Quand on est mutilée, c’est sans anesthésie. Oublions la douleur... Généralement, ils utilisent un couteau, des ciseaux ou un rasoir pour couper les mêmes filles. Imaginez, si l’une d’elle est atteinte par le VIH, une hépatite… Le risque d’infections est très élevé. Le seul médicament qu’on m’a donné, après coup, c’est du sel et de l’eau chaude tous les matins. Car ils pensent que ça protège des infections. Et puis, à long terme, cela affecte tes règles, ta maternité et ta santé mentale, car tu es trahie par les gens auxquels tu crois.

• Cela réduit aussi le plaisir sexuel des femmes ?

Tout à fait, cela affecte ta vie sexuelle. C’est pour cette raison, d’ailleurs, que ces mutilations sont pratiquées. En Gambie, de nombreuses histoires et légendes circulent sur le clitoris. Comme quoi il est dangereux, si on ne le coupe pas, il pourrait grossir et devenir un pénis, que le bébé pourrait mourir, etc. Parfois, je les regarde et je me dis : mais comment vous pouvez croire cela ? C’est aussi un moyen de contrôler la sexualité des femmes.

• Vous êtes revenue dans votre pays après le départ de l’ancien dictateur Yahya Jammeh (de 1994 à 2017). Il était totalement fou ?

Yahya Jammeh est un ancien militaire qui a fomenté un coup d’Etat en 1994. Le jour où il a quitté le pouvoir, une commission a été mise en place pour enquêter sur les violations des droits humains qui ont été perpétrées sous son pouvoir : des assassinats, tortures, disparitions, détentions arbitraires, violences sexuelles… A ce propos, son ex-ministre de l’Intérieur, Ousman Sonko, a été reconnu coupable de crimes contre l’humanité et à 20 ans de prison. Aujourd’hui, en Suisse… Pour revenir à Yahya Jammeh, il a aussi avancé qu’il pouvait soigner le VIH, il est très connu pour cela. J’ai rencontré plusieurs de ses victimes. Il forçait des gens à boire un "médicament" qui était censé les guérir. Il a aussi accusé certains citoyens d’être des sorcières ou des sorciers, qui, littéralement, volaient sur des balais. Dans ma communauté, il est venu et il a arrêté des gens comme mon oncle, pour les forcer à ingurgiter une boisson jusqu’à ce qu’ils avouent qu’ils étaient sorciers. Depuis 2016, on essaie de reconstruire le pays. Quand je suis revenue en Gambie, mon travail a été de mettre en place une plateforme pour permettre aux femmes de parler de ce qui leur était arrivé. Il y a une grande culture du silence concernant les violences sexuelles. Les victimes sont souvent stigmatisées. On a créé des cercles d’écoute féminins pour leur offrir un espace leur permettant de parler.
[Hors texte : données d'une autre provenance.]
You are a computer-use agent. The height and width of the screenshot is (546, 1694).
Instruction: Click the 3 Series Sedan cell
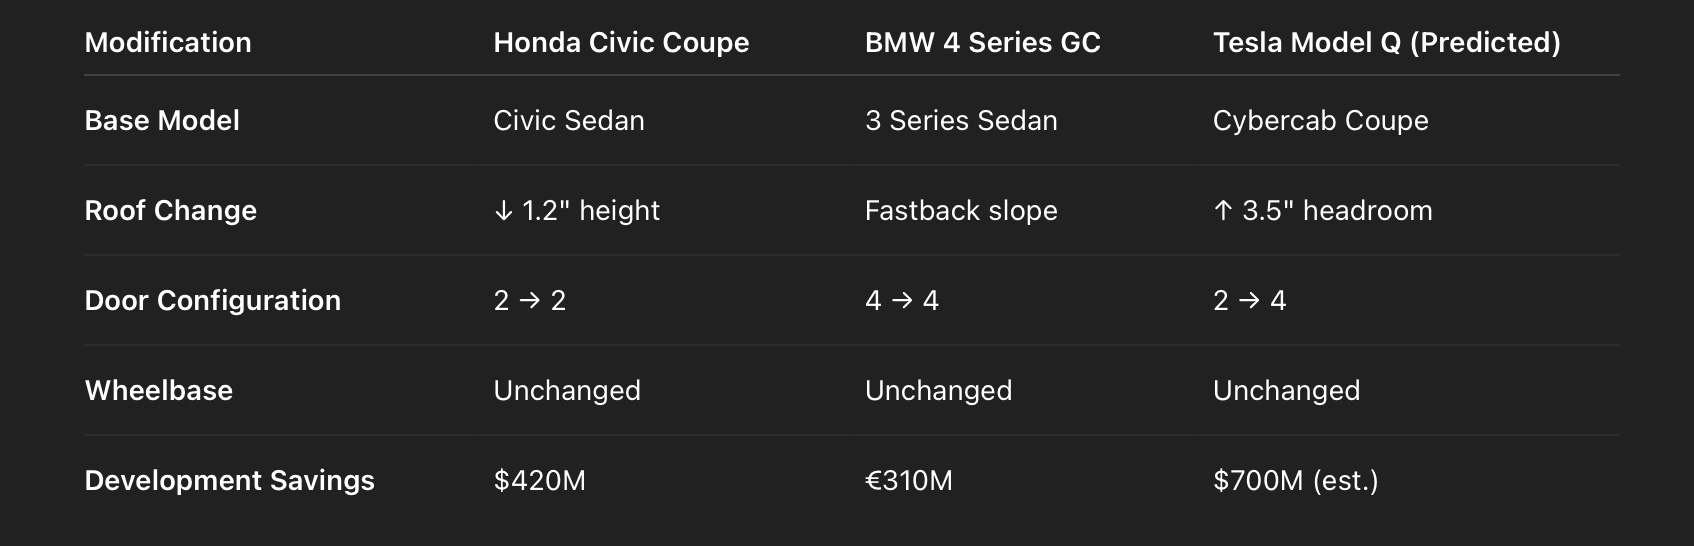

• Le président actuel, Adama Barrow, reste silencieux sur le sujet des mutilations ?

Bien sûr, car c’est un sujet politique. Les communautés soutiennent encore ces pratiques et il pense évidemment aux voix… Durant les dernières élections, certains partis ont fait campagne sur ce thème en disant : si vous votez pour nous, on vous permettra de pratiquer les mutilations. C’est pourquoi tout le monde se tait. D’où l’intérêt de parler aux journalistes, ainsi qu’à la communauté internationale, pour faire pression sur le gouvernement gambien. Si quelqu’un peut stopper cette loi, c’est notre président. Il a la majorité au parlement.

• Lui avez-vous parlé ?

Pas encore mais, quand je serai de retour, j’espère pouvoir m’asseoir à ses côtés et discuter.
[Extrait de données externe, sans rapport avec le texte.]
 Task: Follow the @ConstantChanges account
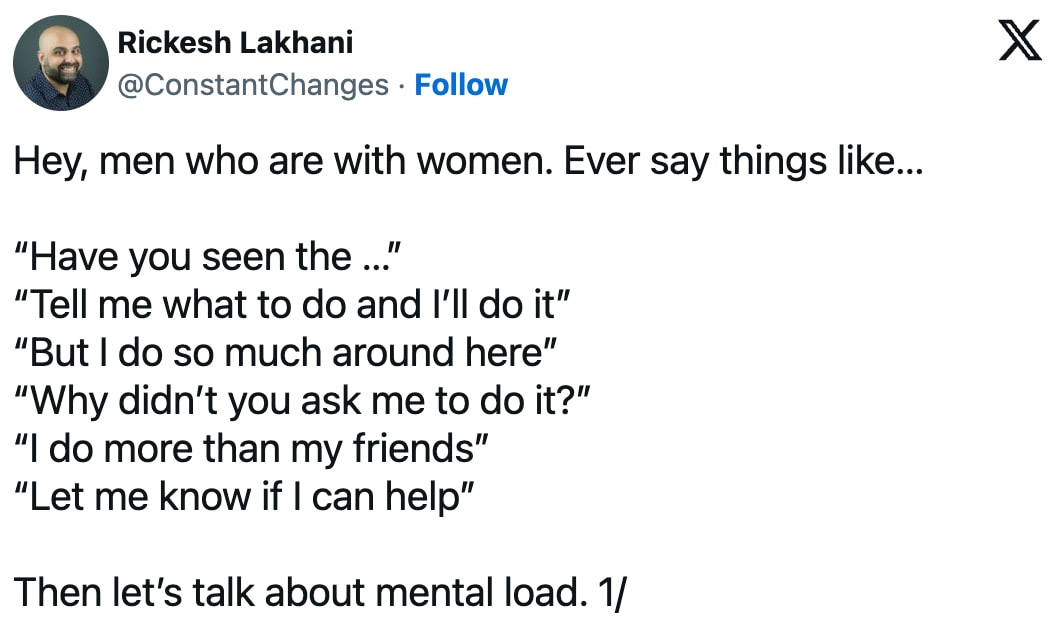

• Est-ce dangereux pour vous de parler de ce sujet sur place ?

Aujourd’hui, oui. Je suis en contact avec mon staff. Ils me disent qu’ils ont peur. Il y a quelques mois, nous avons été chassés de certains lieux. L’an passé, nous pouvions parler librement. Il y a retour en arrière. Je dois faire attention à qui je parle et aux mots que j’utilise quand j’évoque ce sujet, car je peux me faire attaquer.

Les députés gambiens ont rejeté, lundi 15 juillet, la proposition de loi qui aurait levé l’interdiction de l’excision et des mutilations sexuelles féminines.